GLS is MUCH faster!  The glycerin reduces your time to paste to about 5-10 minutes MAX.  No cooking required.  Mix the KOH with an equal amount of water, then mix the remainder of the water amount (twice the KOH amount) as glycerin into the oils.  And, as stated above, you can simply get this to emulsion and put a lid on it and walk away.  I typically clean my kitchen up from soaping (20-30 min), and I have gelled paste.  Then I zap test and start dilution.  

You really are cheating yourself of a marvelous soap if you fail to make IL's GLS.


----------



## IrishLass (Aug 9, 2016)

Yep- GLS can reach the paste stage _much faster_ than 2 hours without any cooking whatsoever. It all depends on how you mix it. In the past, I would normally dissolve my KOH by boiling it together with the glycerin, add it to my warmed oils and whisk (off-heat) for about 5-10 minutes until it reached the flying bubble stage, and then I'd cover it and walk away (still off-heat). About 4 hours or so later, I would have zap-less paste.

But since doing it the way Susie described above, my soupy GLS batter reaches the paste stage (off-heat) sometime within the 20-or so minutes that I'm cleaning up. And it is also zap-less.


IrishLass


----------



## Rusti (Aug 9, 2016)

So, what does emulsion look like in liquid soap? I ordered some glycerin and some KOH in WSP's sitewide sale a couple of weeks ago and I have everything now. Does it look similar to CP bar soap or does it look different?


----------



## Susie (Aug 9, 2016)

It looks really similar.  When the liquids reach the point that they stop separating, you have emulsion.  

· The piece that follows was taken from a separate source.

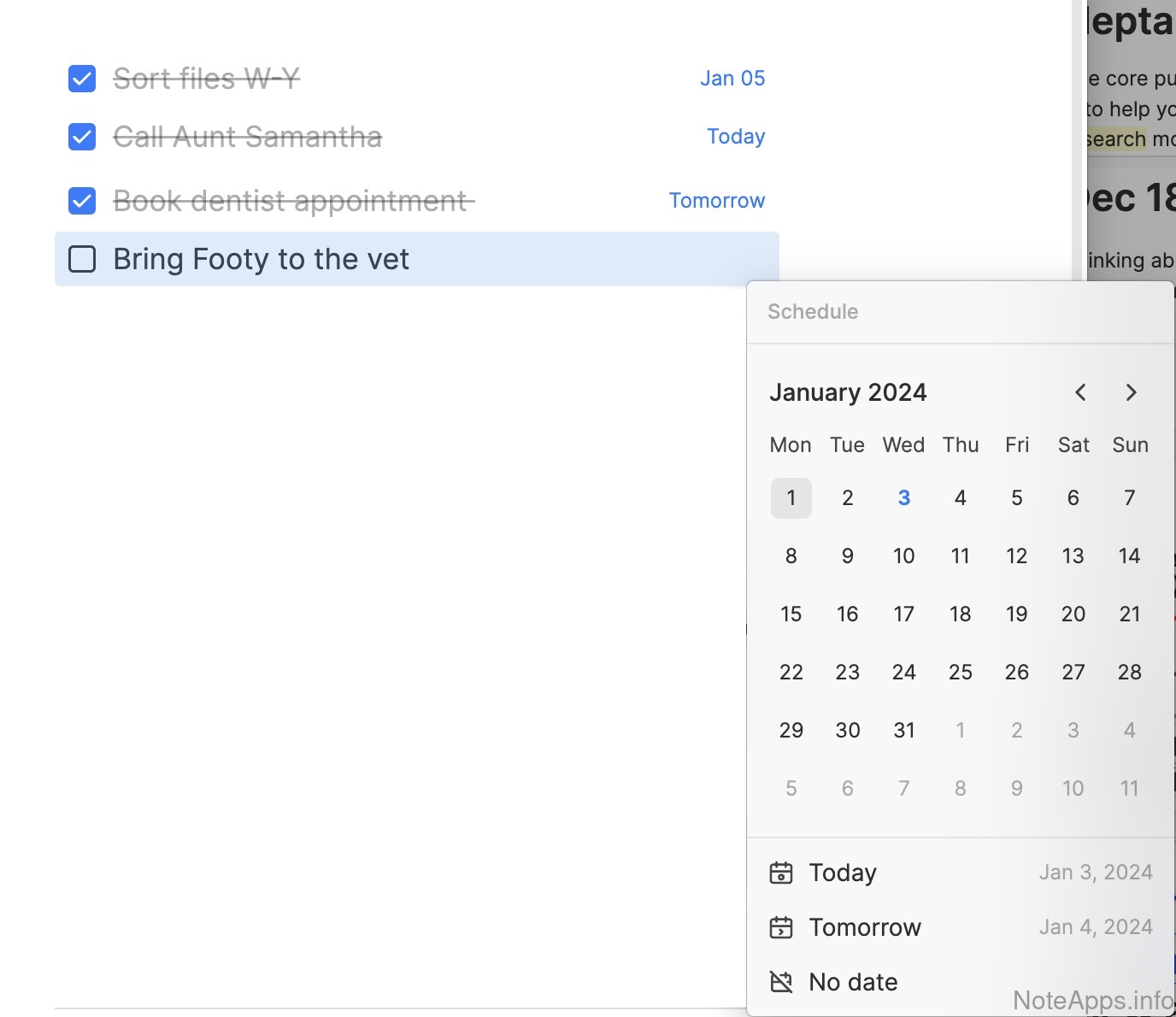This screenshot has height=1017, width=1176.
Task: Click the Today due date label
Action: coord(736,137)
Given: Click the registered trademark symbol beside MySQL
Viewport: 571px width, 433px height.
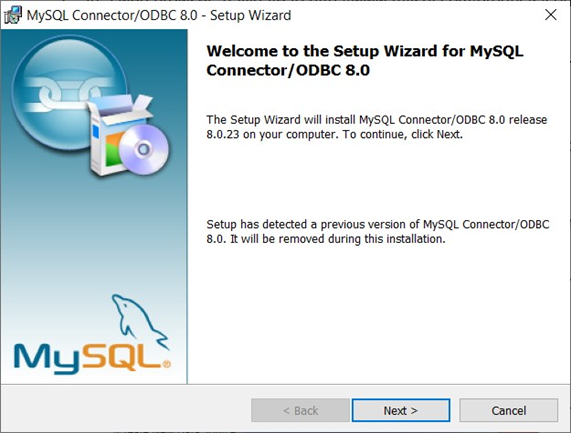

This is, to me, the ultimate benefit to making liquid soap.  I can get that to emulsion (easily under an hour including getting the supplies out, weighed, mixed, and cleaned up), lid it and walk away for a month (or more) if I need to, or just half an hour (with GLS).  Either way, it fits into my schedule.  Not the other way around.


----------



## Spice (Aug 10, 2016)

Susie said:


> GLS is MUCH faster!  The glycerin reduces your time to paste to about 5-10 minutes MAX.  No cooking required.  Mix the KOH with an equal amount of water, then mix the remainder of the water amount (twice the KOH amount) as glycerin into the oils.  And, as stated above, you can simply get this to emulsion and put a lid on it and walk away.  I typically clean my kitchen up from soaping (20-30 min), and I have gelled paste.  Then I zap test and start dilution.
> 
> You really are cheating yourself of a marvelous soap if you fail to make IL's GLS.





IrishLass said:


> Yep- GLS can reach the paste stage _much faster_ than 2 hours without any cooking whatsoever. It all depends on how you mix it. In the past, I would normally dissolve my KOH by boiling it together with the glycerin, add it to my warmed oils and whisk (off-heat) for about 5-10 minutes until it reached the flying bubble stage, and then I'd cover it and walk away (still off-heat). About 4 hours or so later, I would have zap-less paste.
> 
> But since doing it the way Susie described above, my soupy GLS batter reaches the paste stage (off-heat) sometime within the 20-or so minutes that I'm cleaning up. And it is also zap-less.
> 
> ...


Susie, I will be trying IL GLS batter too. I just wanted to be able to compare two different methods. My computer is not working right so I have not been able to get back to the forum and right now I pushing it. I will try to upload a video or at least some of my pictures of the LS. 
This is the best soap that I have made. It is wonderful. I mean the suds, the softens and the scent, I just cant believe I havent tried this before. My next stop will be GLS and I will be able to see which I prefer to make.


----------